Apparently I was a troubled child. My parents worried about my character, maybe even my sanity. Not only did I have an imaginary friend who I talked to endlessly but I was also a compulsive liar. According to my teachers, I "made up stories" about everything, a gentle way of saying the same thing.

Either way, faced with reality or something more interesting, I'd always choose the latter in order to work it up into a really good tale. I didn't lie to avoid punishment so much as to enhance the world in which I lived. When you're a perpetually reading child plunged into imaginary worlds peopled by dynamic personalities, waking up every morning in a tiny conservative city on the edge of nowhere just doesn't cut it. For me, embellishment has always been a survival strategy.

So, I lied and imagined my way through childhood and lying in color was my specialty.




I recall reading the Trixie Belden series and thinking now there's an interesting life, not that in the world of children's literature that series was particularly stunning. Still, the protagonist rode horses and had fabulous adventures so, naturally, that's what I wanted, too. Only it wasn't happening in Halifax, Nova Scotia. I marched off to grade school one day and managed to convince all the friends I didn't have that I owned a stable. I gave all my imaginary horses names, could describe them in detail, and even paired them off with the cooler kids I wanted to impress. "You can come to my place and ride Sugar Drop." No invitations ever came, of course, but until the truth came out, I kept everyone entertained.

At least I didn't give my horses wings. I saved that for university when I found a Masters in Library Science so unbearably boring, I'd embellish my notes with flying Equus. If the lecture grew too tedious, I'd imagine dive-bombing the professor's head with a variety of malodorous objects just to stay awake. Let it be known that I was as ill-suited for cataloguing as I was for math but by then I learned to take my imagination underground. That's where I writing novels in earnest.
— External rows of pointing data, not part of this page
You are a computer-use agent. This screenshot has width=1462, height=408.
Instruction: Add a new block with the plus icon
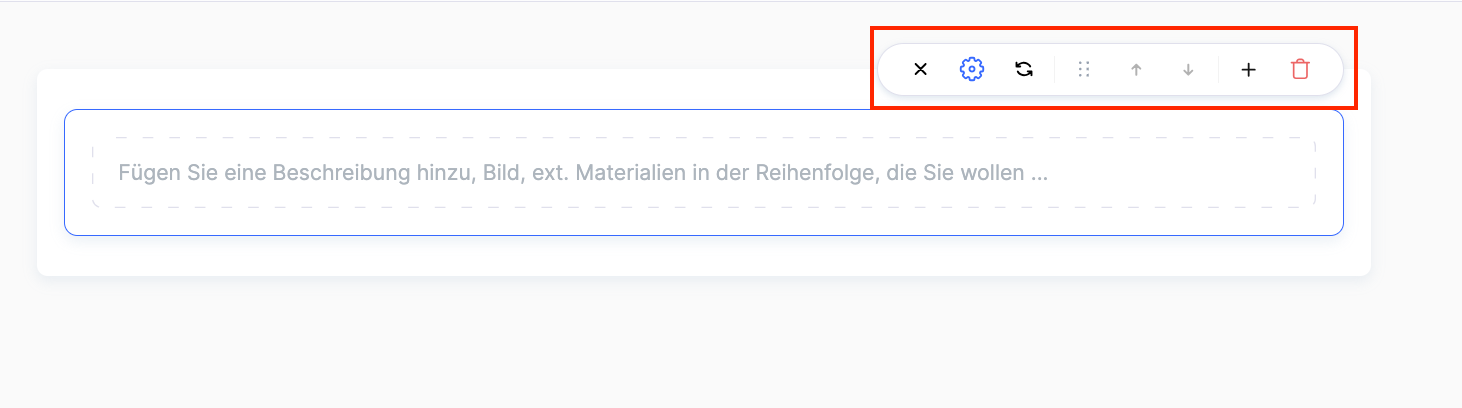click(1248, 70)
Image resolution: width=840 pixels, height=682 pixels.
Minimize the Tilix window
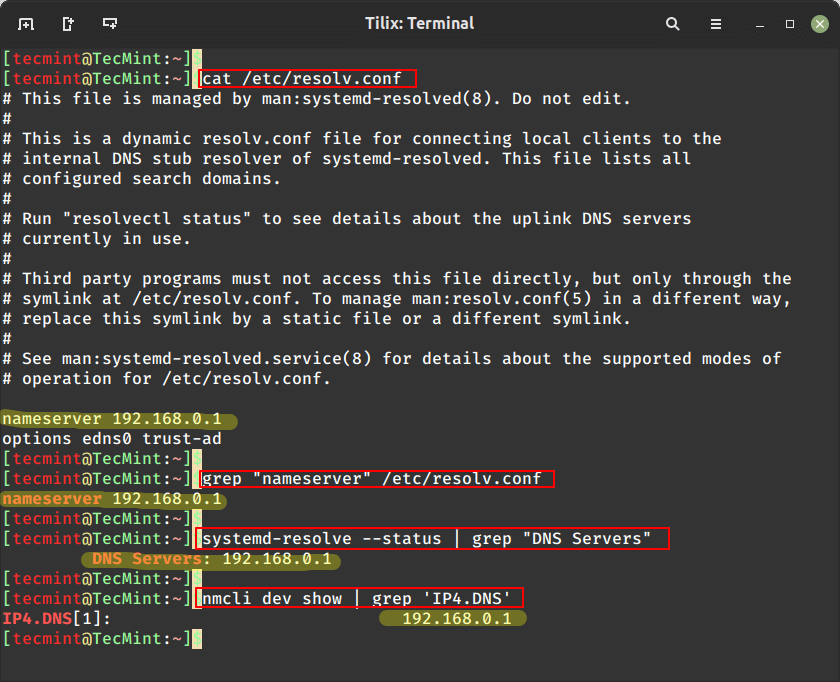click(761, 23)
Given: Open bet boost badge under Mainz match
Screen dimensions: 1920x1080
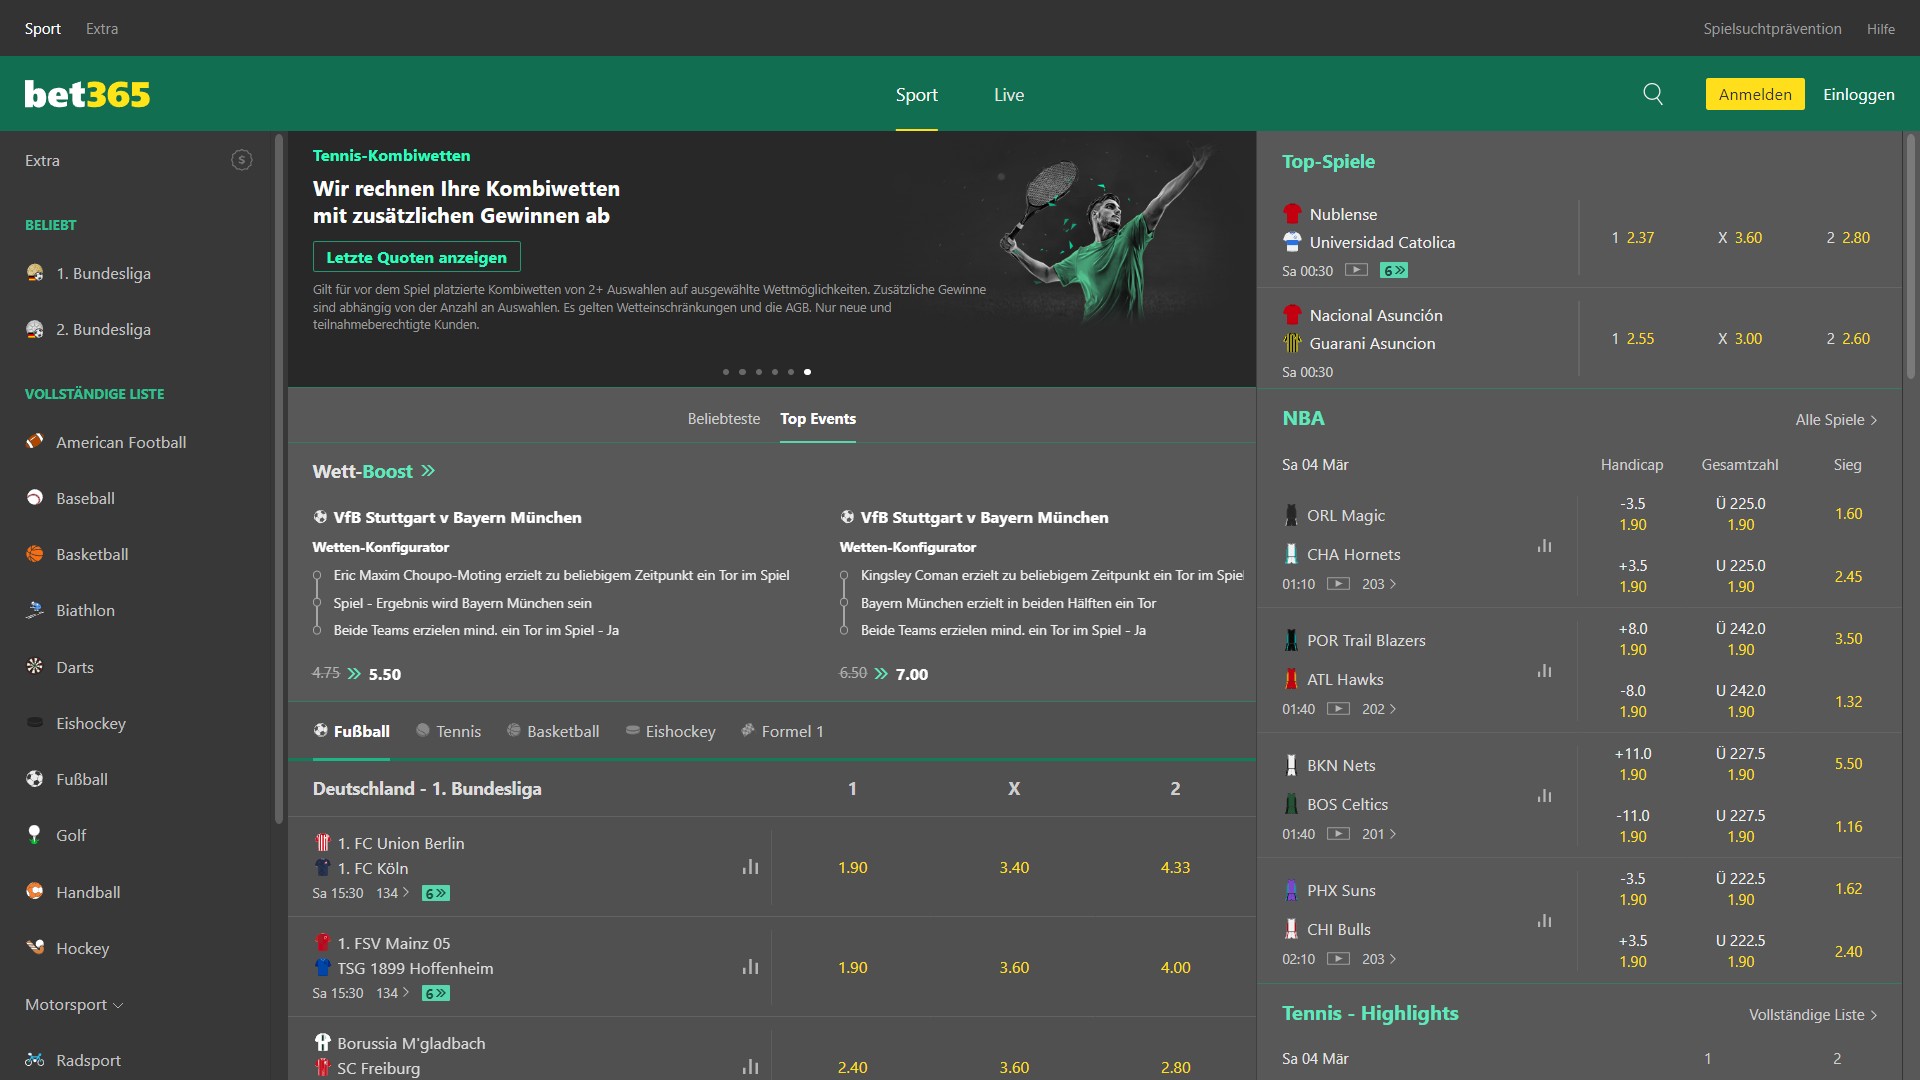Looking at the screenshot, I should [435, 993].
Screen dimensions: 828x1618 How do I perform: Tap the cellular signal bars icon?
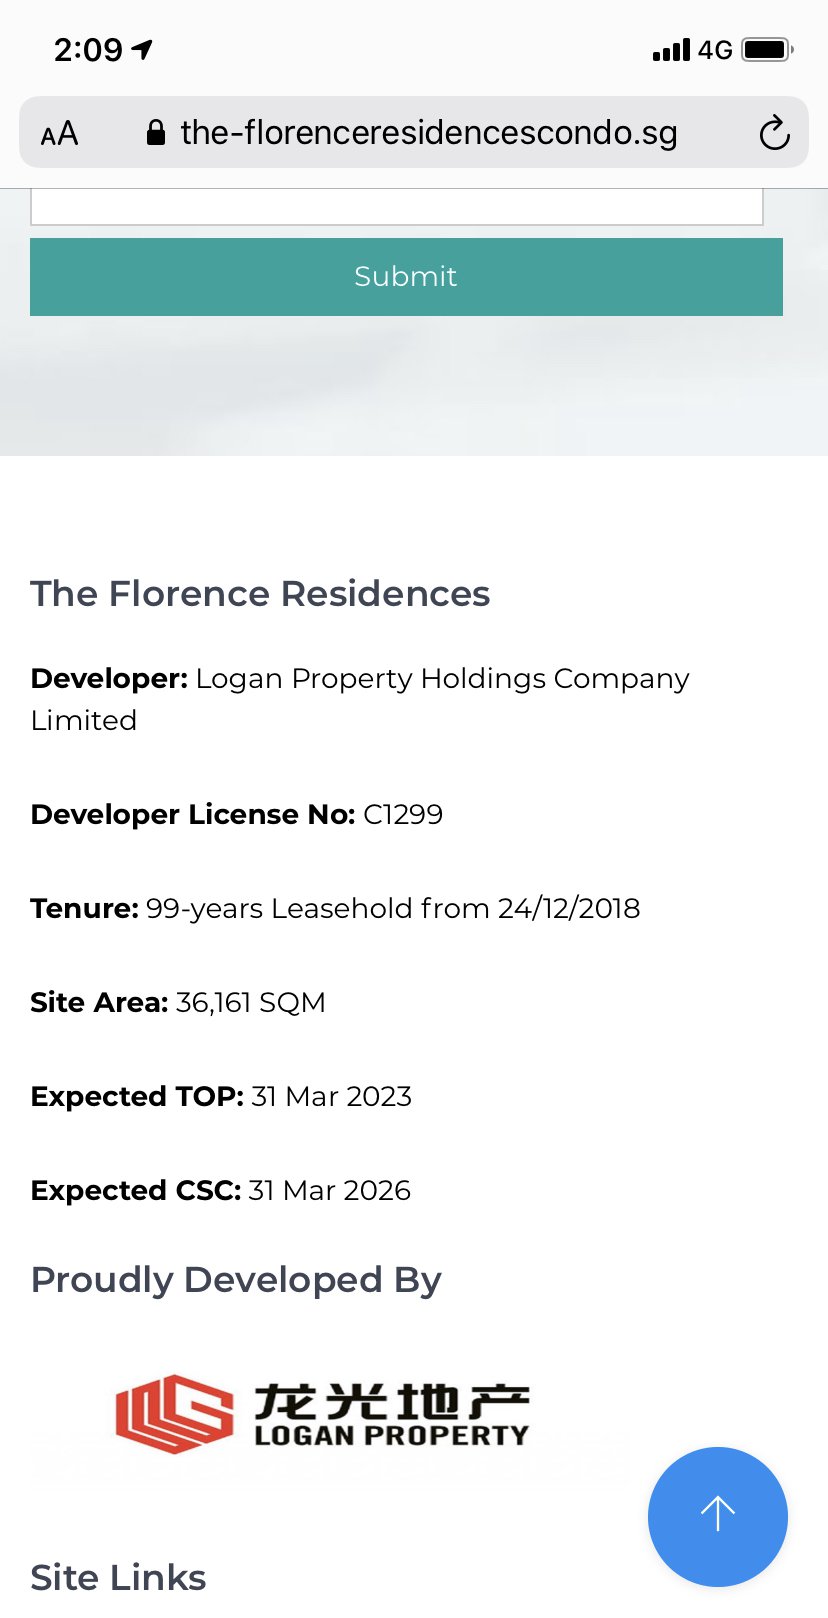tap(671, 50)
 And here I am as my adult self and still find my alternate universes preferable to reality. Who doesn't? How many times have I listened to the news, longing to edit the truth before someone else does? And then there's the little matter of the happy ending: if I want one, it may only be of the imaginary variety.


Comments

Anonymous said…
The perfect training for fiction writing, surely! I love your invention of not just one pony (which is all I’d have managed, if I’d been brave enough even to get that far) but a whole stable. I wonder how long it took for people to suss you out. Yup, give me the imaginary world every time.
janedwards said…
This sounds very familiar :-) What started out as telling the class in 'monday morning news' about a family of mice I found in a feed bin became, after two weeks, the continuing exploits of a travelling mousey
circus act. The teacher was not amused...
Jane said…
We truly are a community of story-tellers! Invention is the mother of survival!